Erby is further distinguishable, because here, the excluded evidence did not regard an occurrence before or contemporaneous with the shooting at the Haddock House. Rather, the evidence Defendant sought to admit regarded events occurring after the shooting. Self-defense requires that
        at the time of the killing:
        (1) it appeared to defendant and he believed it to be necessary to kill the [aggressor] in order to save himself from death or great bodily harm; and
        (2) defendant's belief was reasonable in that the circumstances as they appeared to him at the time were sufficient to create such a belief in the mind of a person of ordinary firmness[.] . . .
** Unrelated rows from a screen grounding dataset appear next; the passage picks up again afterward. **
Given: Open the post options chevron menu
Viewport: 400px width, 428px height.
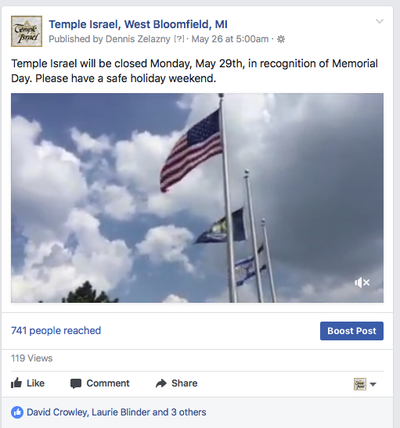Looking at the screenshot, I should point(379,22).
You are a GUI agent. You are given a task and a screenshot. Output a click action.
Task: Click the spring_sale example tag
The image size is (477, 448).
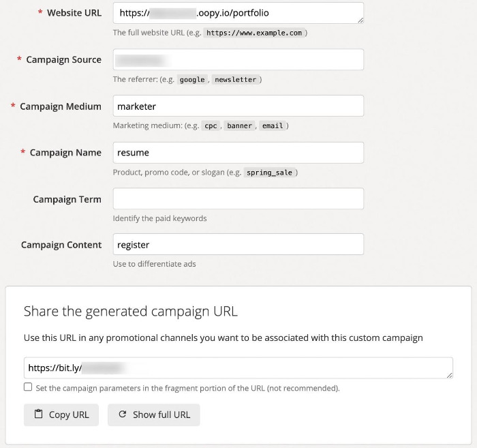point(268,173)
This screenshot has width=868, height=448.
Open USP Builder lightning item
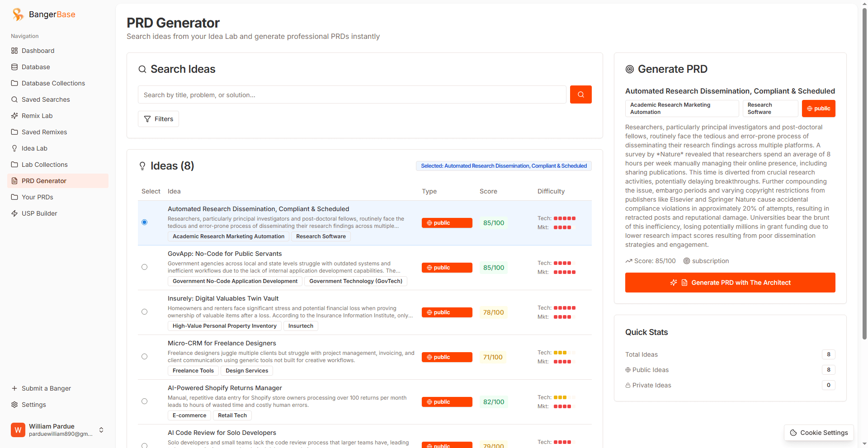[x=14, y=213]
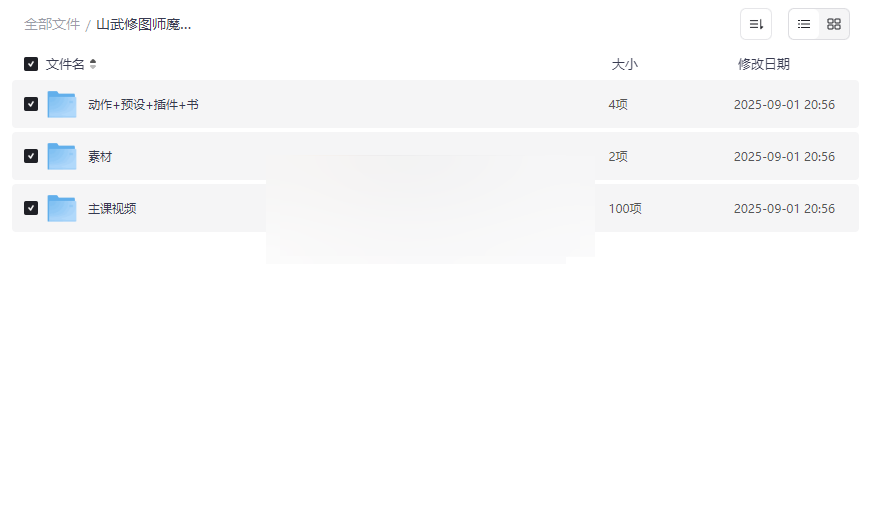The image size is (874, 514).
Task: Toggle the select-all checkbox beside 文件名
Action: tap(31, 64)
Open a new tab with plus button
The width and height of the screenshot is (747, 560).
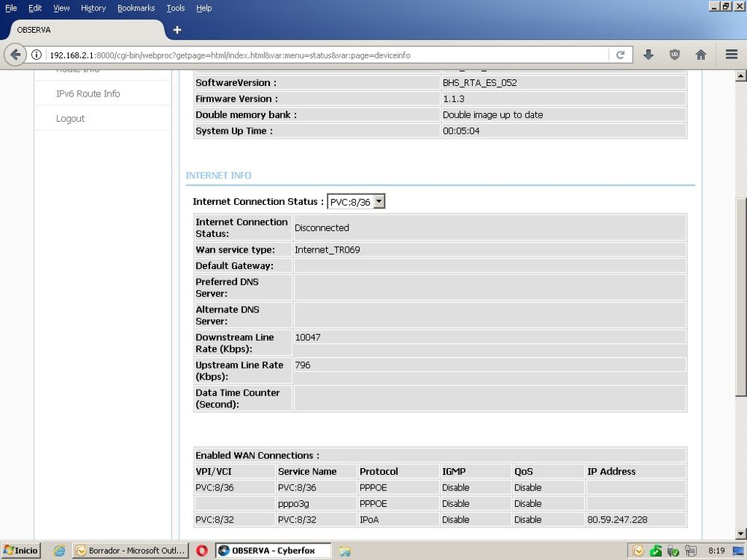click(177, 30)
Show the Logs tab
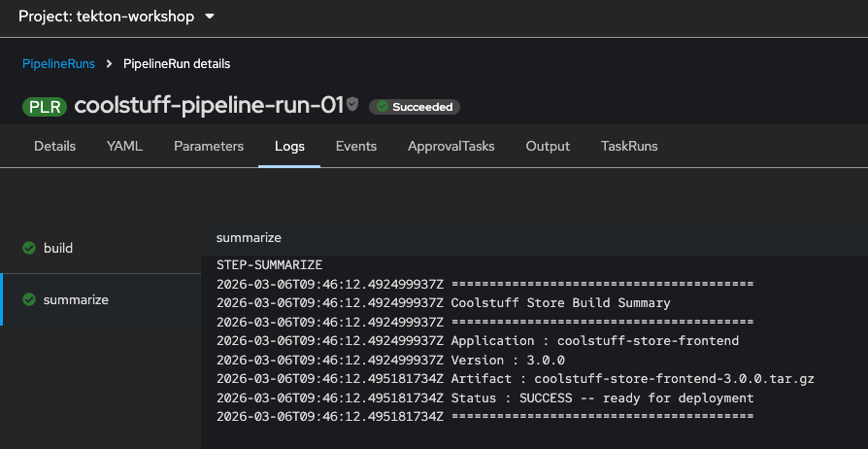Viewport: 868px width, 449px height. (289, 147)
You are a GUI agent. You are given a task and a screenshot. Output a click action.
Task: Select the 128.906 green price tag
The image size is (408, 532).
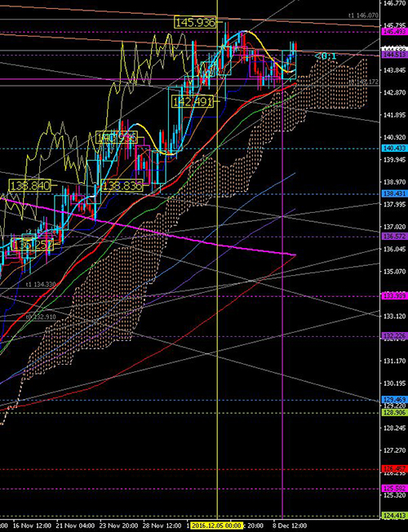click(392, 413)
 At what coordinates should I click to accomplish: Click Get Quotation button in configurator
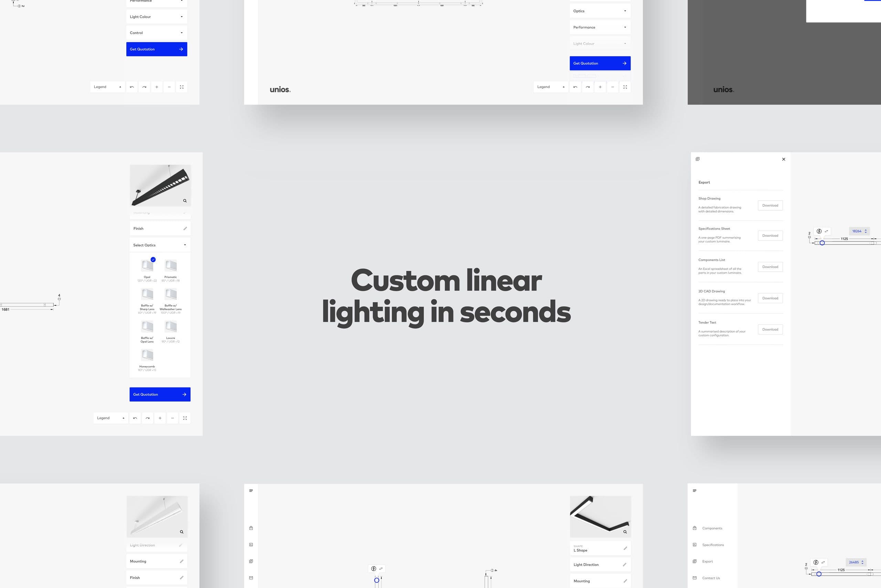(x=156, y=49)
State v. Maynor, 331 N.C. 695, 699, 417 S.E.2d 453, 455 (1992) (quoting State v. Bush, 307 N.C. 152, 158, 297 S.E.2d 563, 568 (1982)) (emphasis added). Because the evidence regarding Taybron's threats with a gun occurred after the shooting at the Haddock House, the jury may have inferred from the evidence that Taybron was the unknown shooter, but the evidence is irrelevant to whetherDefendant acted in self-defense “at the time of the killing[.]” Maynor, 331 N.C. at 699, 417 S.E.2d at 455.
     Furthermore, Defendant has not shown there is a reasonable possibility a different result would have been reached had the excluded evidence been admitted. See State v. Holston, 134 N.C. App. 599, 605, 518 S.E.2d 216, 220 (1999); N.C. Gen. Stat. § 15A-1443(a) (2005). The testimony of numerous other eyewitnesses to the shooting did not corroborate Defendant's assertion that an unknown man had a gun at the Haddock House, that the man fired shots, or that Defendant returned fire in self-defense.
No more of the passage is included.